Old fashioned even when it opened, “Morning’s at Seven” became a regional theater darling and yielded two Broadway revivals, likely because it provides hefty roles for aging actors. Now, it is being staged at the Theater at St. Clement’s, where a new production by Dan Wackerman for his Peccadillo Theater Company opened Monday evening. It has a typically imposing cast — including Lindsay Crouse, Alma Cuervo, John Rubinstein, Tony Roberts — that would have been a bit starrier, but Judith Ivey tore a tendon during previews. Luckily, Alley Mills sidled in, reuniting with Dan Lauria, her spouse on “The Wonder Years.”

Peccadillo provided the last show I saw, “Sideways: The Experience,” in March 2020, before theaters closed for the pandemic. It was a work written and staged with such casual and thoroughgoing sexism, I started to think that maybe shutting down some theater wasn’t so bad after all. So to say that “Morning’s at Seven” is an altogether more pleasurable experience is maybe not saying very much. With its thin psychology, predictable structure and characters to laugh at, not with, the play serves a snoozy, somewhat bitter slice of small town life. Imagine Thornton Wilder without the radicalism, William Inge without the melancholy, Lillian Hellman without the flash.

Those neighboring Gibbs sisters — living with their husbands, except for Arry (Mills), who remains unmarried — have enjoyed relative contentment for 40 or so years. But one afternoon, Homer (Jonathan Spivey), the 40-year-old, failed-to-launch son of Ida (Cuervo), has come for an overnight visit and brought Myrtle (Keri Safran), his girlfriend of a dozen years.
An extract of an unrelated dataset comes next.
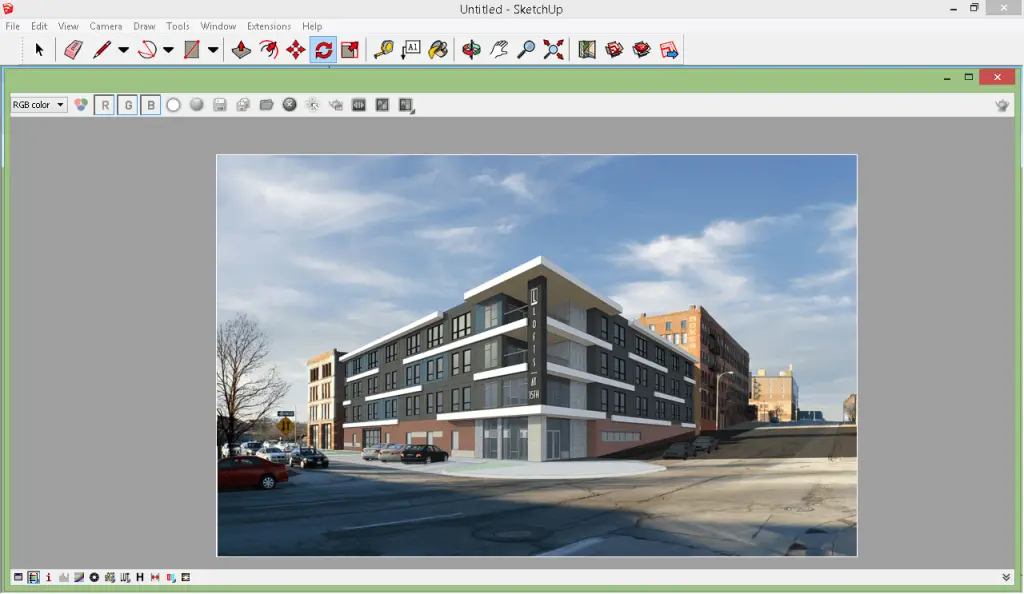Viewport: 1024px width, 594px height.
Task: Toggle the red channel display
Action: 104,104
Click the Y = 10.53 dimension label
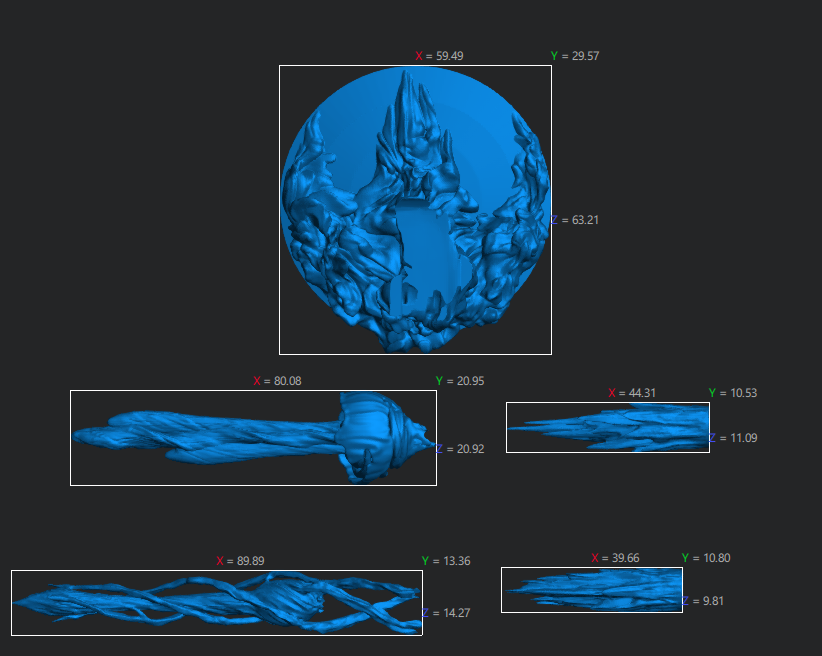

Somehow, that triggers the temporary cave-in of at least two marriages and considerable unrest in the home that Cora (Crouse) shares with her husband, Thor (Lauria), and kid sister, Arry.

As expected, these practiced actors perform with relish and finesse. Crouse is nicely sour as Cora, the villain of the piece until she isn’t. And Cuervo neatly represses some of Ida’s hysteria. Roberts, as David — the husband of Esty (Patty McCormack), the eldest Gibbs sister and the only one who doesn’t effectively live with them — earns outsize laughs for some of the play’s meanest speeches. As the younger couple, Spivey and Safran overplay their roles, but seemingly with Wackerman’s encouragement.

Mild yet ungentle, “Morning’s at Seven” — which borrows its title, ironically, from a cheery Robert Browning lyric — lets its characters politely abrade each other for the first two acts before tying up the story in a tidy comedic bow. What’s most distinct about the play is the acidity that runs through it, and the suggestion that maturity doesn’t necessarily breed content.

“I always thought of getting old sort of like going to bed when you’re nice and drowsy,” Arry says. “But it isn’t that way at all.” In its grimmer moments, the play hints at something wormy at the heart of this American pastoral. But instead of offering a wake up call, it repairs its broken family and just goes back to sleep.

Morning’s at Seven
Through Jan. 9 at Theater at St. Clement’s, Manhattan; morningsat7.com. Running time: 2 hours 10 minutes.